Another new penalty feature is a twitch mechanic that allows you to trick the goalkeeper with a last minute direction change.
On the defensive side, goalkeepers now have the ability to move across the line, waving their arms around in the air in order to put the penalty taker off his shot. The changes to the penalties are fantastic, and although the producer wouldn’t confirm it we’d expect to see this lot feature in future FIFA games.

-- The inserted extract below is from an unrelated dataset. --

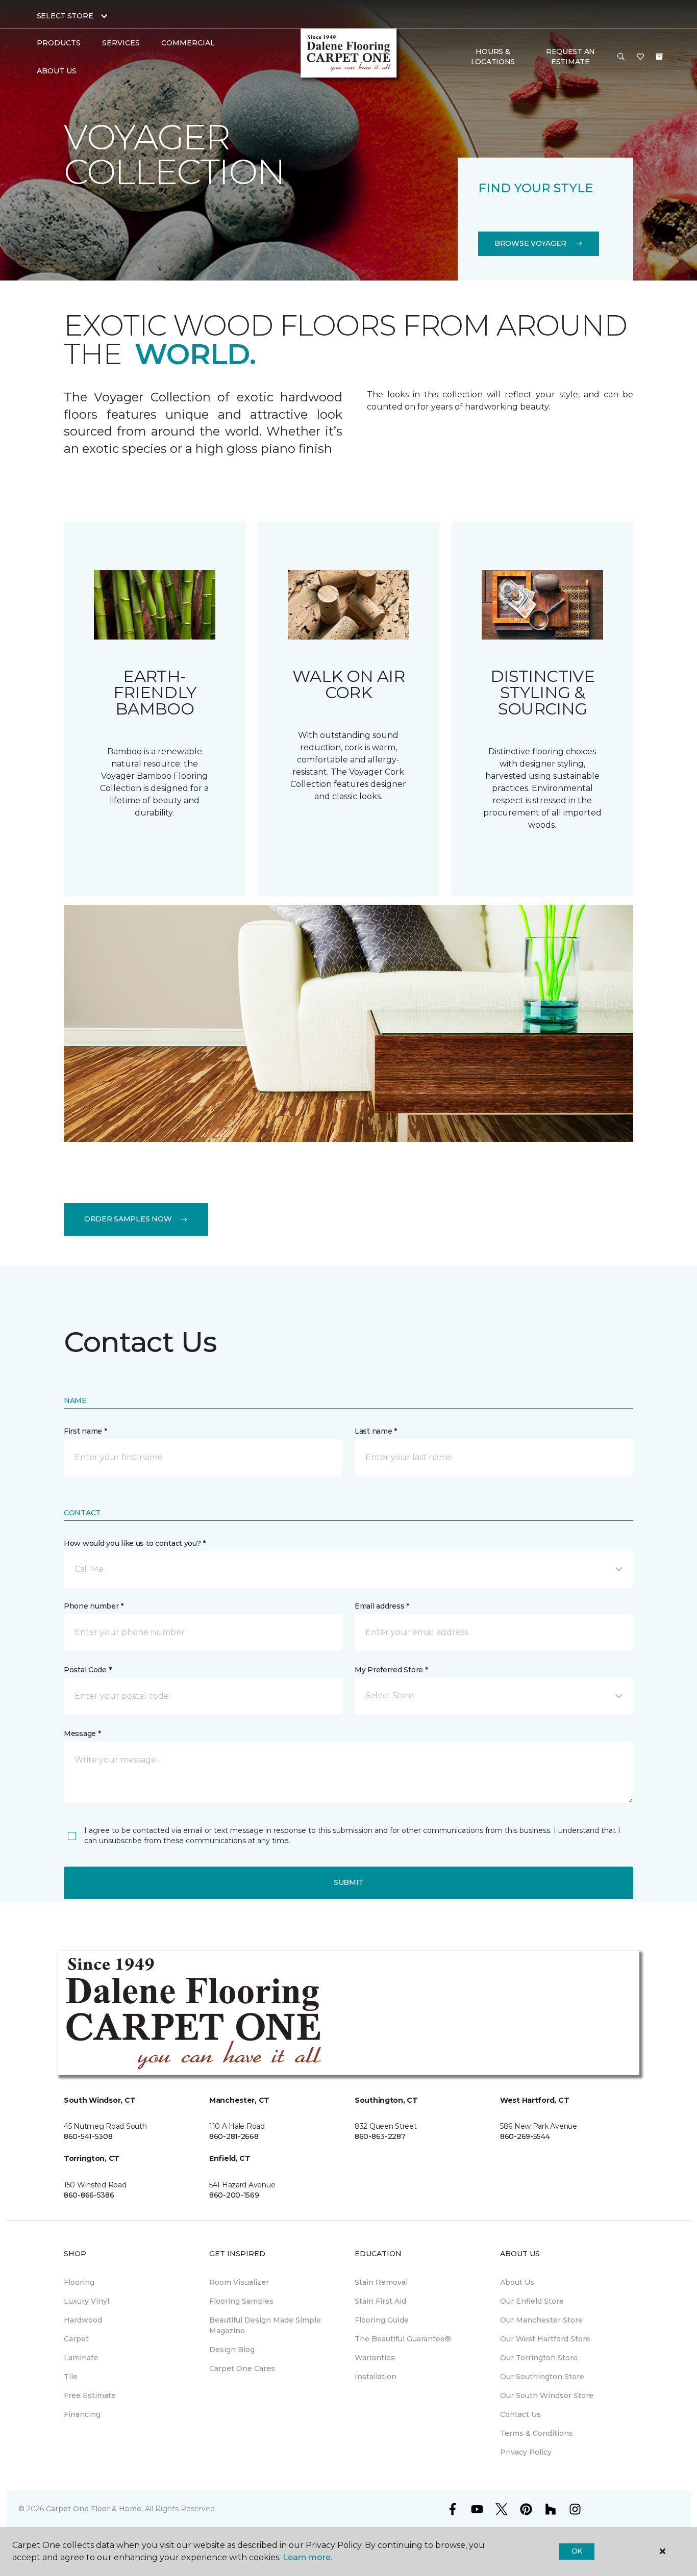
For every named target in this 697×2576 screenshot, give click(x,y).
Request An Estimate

Although most of the changes would be hard to see without studying the game at close quarters, this cannot be said of the general gameplay which feels even more fluid than before. Improvements mainly come down to the little tweaks; for example, players now take the ball with their chest while on the move and they can even pass the ball in this way. Plenty of new tricks have also been added, all of which combine to make for a better and faster-flowing match. It’s a better game on quick impressions. Little doubt of that.
Other interesting changes include altitude effects, which will cause the stamina of teams used to low-level play to suffer.
Overall, we are told that there are over 100 enhancements over FIFA 10, which is a pretty impressive statistic.
The main event
Anyone looking for an authentic tournament experience won’t be disappointed. All 199 teams who entered the tournament are available for play. As well as all the traditional play features you’d expect, you can take any team through offline modes such as the Story of Qualifying, which allows you to play in real-life scenarios in order to change history, so if you’re so inclined you can go back and change England’s lone Group 6 defeat by Ukraine. Amazing.
The Story of the Finals is another “real-life” mode, which adds matches based on true scenarios during the finals. They’ll be added as DLC by EA as the real tournament progresses.
Then there’s Captain your Country mode. In a similar vein to Be A Pro, this sees you start at the bottom of the football ladder and try to work your way up to captain of your international team. The overall objective is to lead your team to World Cup glory and therefore take you place at the front of the queue when lifting the trophy. This mode can be played with up to four player’s offline, allowing you to compete with your friends for the precious captain’s armband.
FIFA wouldn’t be FIFA without everything being polished to buggery, so, as you would expect, all the kits, balls, teams and menus are well presented.
World Cup mode includes all-new information to keep you up to date, giving you news about your team’s popularity and how they’re doing on the Nation and Gamer online leaderboards.
The mode which EA’s hoping will keep the hardcore playing after the World Cup is the new World League Ladder. This is a new ranking system based on ten divisions with added promotion and relegation. The season in the World League Ladder consists of ten games and a four-round knockout cup, with ranking points awarded based on your success each season.
Bottom line: is FIFA World Cup 2010 worth splashing out on? Although the game may not have changed much at first glance, once you look a bit closer at the new modes, changes to gameplay and the all-new accessibility for the less experienced, you have to say that it does have the potential to be best FIFA yet. Watch for the reviews in a few weeks.
2010 FIFA World Cup South Africa releases for PS3, 360 and PSP on April 30.